=== DATASET ===
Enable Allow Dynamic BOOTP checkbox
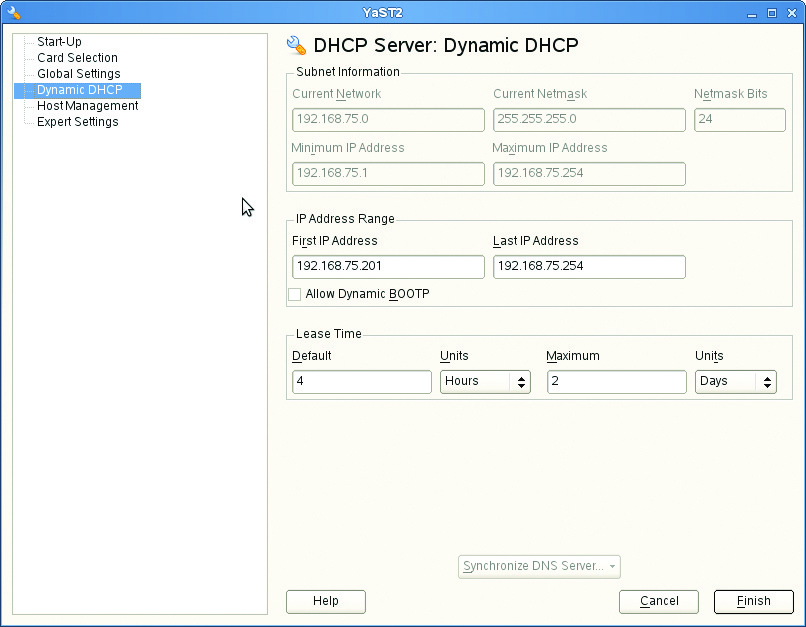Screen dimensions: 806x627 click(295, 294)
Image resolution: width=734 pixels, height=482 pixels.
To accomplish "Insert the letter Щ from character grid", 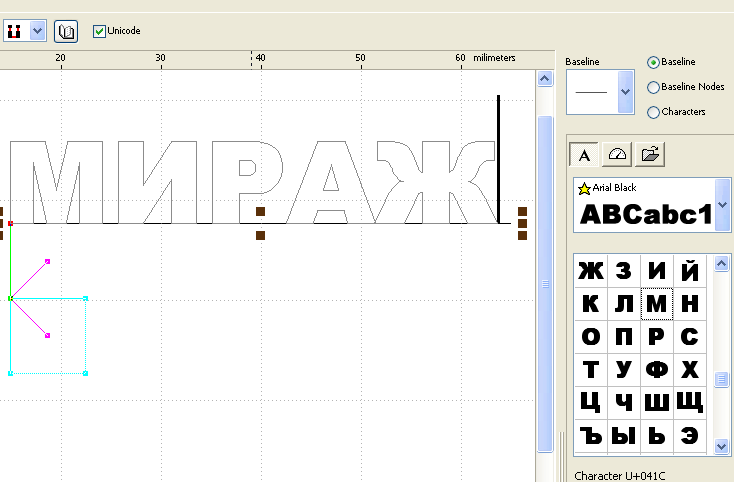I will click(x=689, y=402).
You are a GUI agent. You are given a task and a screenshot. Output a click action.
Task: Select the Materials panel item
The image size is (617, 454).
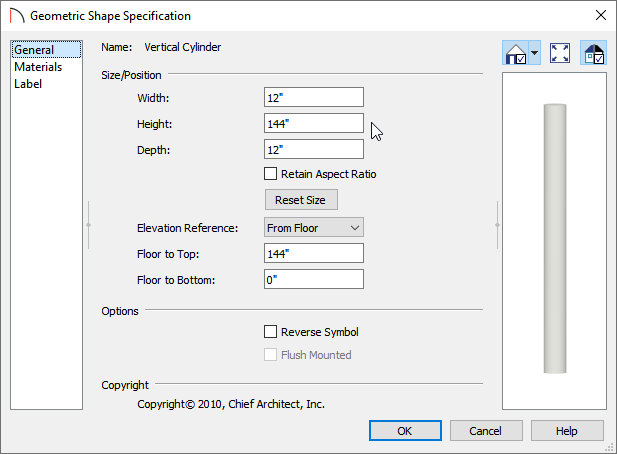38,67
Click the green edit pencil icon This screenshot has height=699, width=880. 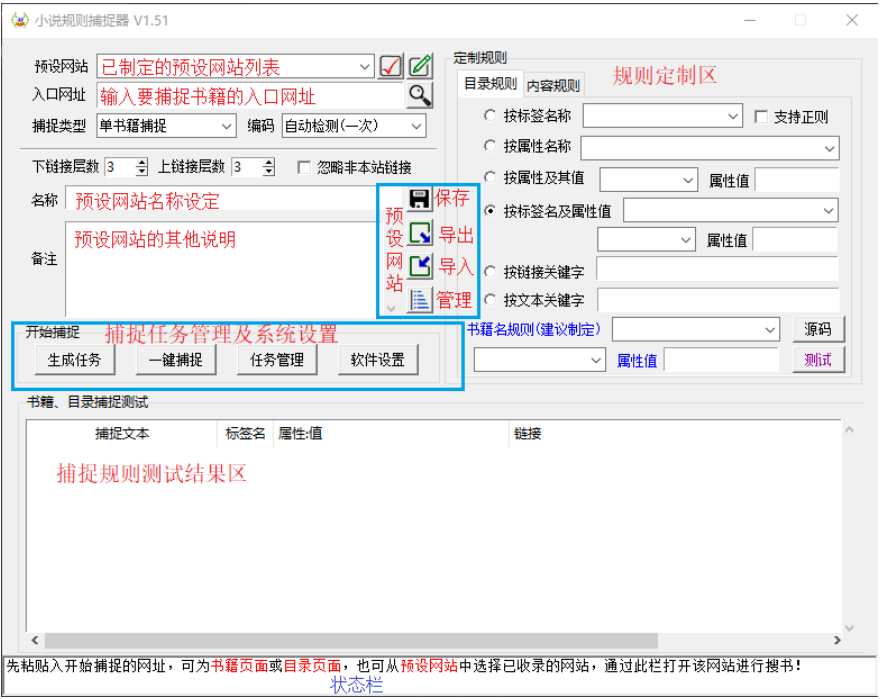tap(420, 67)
===
=== DATASET ===
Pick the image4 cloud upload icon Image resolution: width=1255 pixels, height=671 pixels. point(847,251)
===
Find every line in the data above that contains the string "pixels", with matching case, and copy each one out in full.

» RESPONSE FOR THIS EXERCISE:
Image resolution: width=734 pixels, height=482 pixels.
Pick the image4 cloud upload icon Image resolution: width=1255 pixels, height=671 pixels. point(847,251)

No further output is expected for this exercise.